» WORK INSTRUCTIONS
Copy out each of the following records word for word, exactly as they appear.

----------

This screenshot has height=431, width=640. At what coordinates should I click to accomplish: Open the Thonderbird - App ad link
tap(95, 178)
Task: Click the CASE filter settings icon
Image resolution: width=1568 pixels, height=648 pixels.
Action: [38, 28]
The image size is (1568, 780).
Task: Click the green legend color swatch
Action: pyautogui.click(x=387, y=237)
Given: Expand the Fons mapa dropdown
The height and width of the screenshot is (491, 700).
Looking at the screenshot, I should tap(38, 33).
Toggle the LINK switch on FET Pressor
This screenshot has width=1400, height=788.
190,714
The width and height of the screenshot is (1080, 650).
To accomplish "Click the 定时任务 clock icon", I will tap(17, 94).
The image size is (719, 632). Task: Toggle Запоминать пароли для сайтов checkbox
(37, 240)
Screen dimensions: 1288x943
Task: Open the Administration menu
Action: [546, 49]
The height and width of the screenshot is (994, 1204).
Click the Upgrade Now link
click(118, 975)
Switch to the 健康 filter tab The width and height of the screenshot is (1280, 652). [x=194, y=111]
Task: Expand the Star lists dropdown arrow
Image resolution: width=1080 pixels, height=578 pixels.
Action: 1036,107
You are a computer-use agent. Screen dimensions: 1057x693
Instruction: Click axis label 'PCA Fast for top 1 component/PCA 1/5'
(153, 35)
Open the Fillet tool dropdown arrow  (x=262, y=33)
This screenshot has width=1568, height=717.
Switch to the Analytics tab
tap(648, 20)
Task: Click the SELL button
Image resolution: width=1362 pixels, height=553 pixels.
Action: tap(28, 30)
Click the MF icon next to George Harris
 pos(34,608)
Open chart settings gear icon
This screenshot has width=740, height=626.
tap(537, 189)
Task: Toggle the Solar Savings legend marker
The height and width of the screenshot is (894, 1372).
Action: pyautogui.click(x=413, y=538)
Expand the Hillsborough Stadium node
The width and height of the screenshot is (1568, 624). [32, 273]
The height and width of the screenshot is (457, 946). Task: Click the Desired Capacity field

----------

» SOLVED EXERCISE
This screenshot has height=431, width=640. At what coordinates should I click to accomplish: Open the Thonderbird - App ad link
tap(95, 178)
Task: Click the CASE filter settings icon
Image resolution: width=1568 pixels, height=648 pixels.
Action: [38, 28]
The image size is (1568, 780).
Task: Click the green legend color swatch
Action: pyautogui.click(x=387, y=237)
Given: Expand the Fons mapa dropdown
The height and width of the screenshot is (491, 700).
Looking at the screenshot, I should tap(38, 33).
Toggle the LINK switch on FET Pressor
This screenshot has width=1400, height=788.
190,714
The width and height of the screenshot is (1080, 650).
To accomplish "Click the 定时任务 clock icon", I will tap(17, 94).
The image size is (719, 632). Task: Toggle Запоминать пароли для сайтов checkbox
(37, 240)
Screen dimensions: 1288x943
Task: Open the Administration menu
Action: [546, 49]
The height and width of the screenshot is (994, 1204).
Click the Upgrade Now link
click(118, 975)
Switch to the 健康 filter tab The width and height of the screenshot is (1280, 652). [x=194, y=111]
Task: Expand the Star lists dropdown arrow
Image resolution: width=1080 pixels, height=578 pixels.
Action: 1036,107
You are a computer-use agent. Screen dimensions: 1057x693
Instruction: Click axis label 'PCA Fast for top 1 component/PCA 1/5'
(153, 35)
Open the Fillet tool dropdown arrow  (x=262, y=33)
This screenshot has width=1568, height=717.
Switch to the Analytics tab
tap(648, 20)
Task: Click the SELL button
Image resolution: width=1362 pixels, height=553 pixels.
Action: tap(28, 30)
Click the MF icon next to George Harris
 pos(34,608)
Open chart settings gear icon
This screenshot has width=740, height=626.
tap(537, 189)
Task: Toggle the Solar Savings legend marker
The height and width of the screenshot is (894, 1372).
Action: pyautogui.click(x=413, y=538)
Expand the Hillsborough Stadium node
The width and height of the screenshot is (1568, 624). [32, 273]
The height and width of the screenshot is (457, 946). Task: Click the Desired Capacity field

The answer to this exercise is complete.